Welcome to the the wonderful world of bettas....

I'm not too good with betta care in general, but exercising means to make them flare and spread their fins. They are very territorial and would flare against other bettas. If you only have one betta, you can use a mirror. He will flare at his own reflection. Don't do it too long though as it may stress him. 5 minutes is enough. Occasionally show him the end of a pen or something similar to give him alternate "opponents".

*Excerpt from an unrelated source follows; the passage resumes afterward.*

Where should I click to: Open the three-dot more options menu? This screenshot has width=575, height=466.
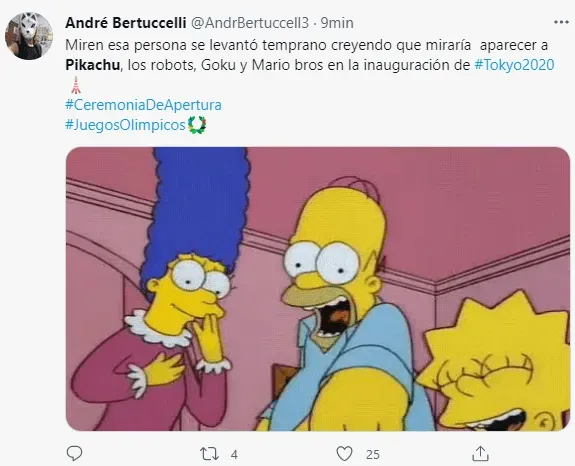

As for your second question, getting a bigger bowl/tank would be better. Then you can cup him out. But since you currently have a small bowl, netting him should not hurt him unless you have to chase him around the bowl before you can catch him. Just try to do it as gently and as quickly as possible, thus not stress him too much.


----------



## MrVampire181 (May 12, 2009)

Yup yup yup!! Pet store employees are idiots. The bowls they sell neeed complete 100% cleaning every 3-7 days depending on the size. A nice big tank with a gentle filter and live plants will make your betta friend really happy! Also heating is very important. Keeping your guy at 80 degrees F with the use of a submersible heater will keep him healthier and happier.


----------



## dirtyfishbow (Oct 20, 2010)

when cuping ur fish, wait till he or she is to the top and let the rush of water bring him in. e-z. I keep mine in 1gal tanks( dont mind the water changes) see the rest of the things this group offers on set ups its amazing the things that are puyt together. Oh, dont think for a sec you will just have one, lol, its addiction


----------



## bleedforlove (Oct 23, 2010)

ah thanks guys..I bought a thermometer for 2 bucks since its warm in the kitchen hes fine for now..when winter hits I will think about a submersible heater.


----------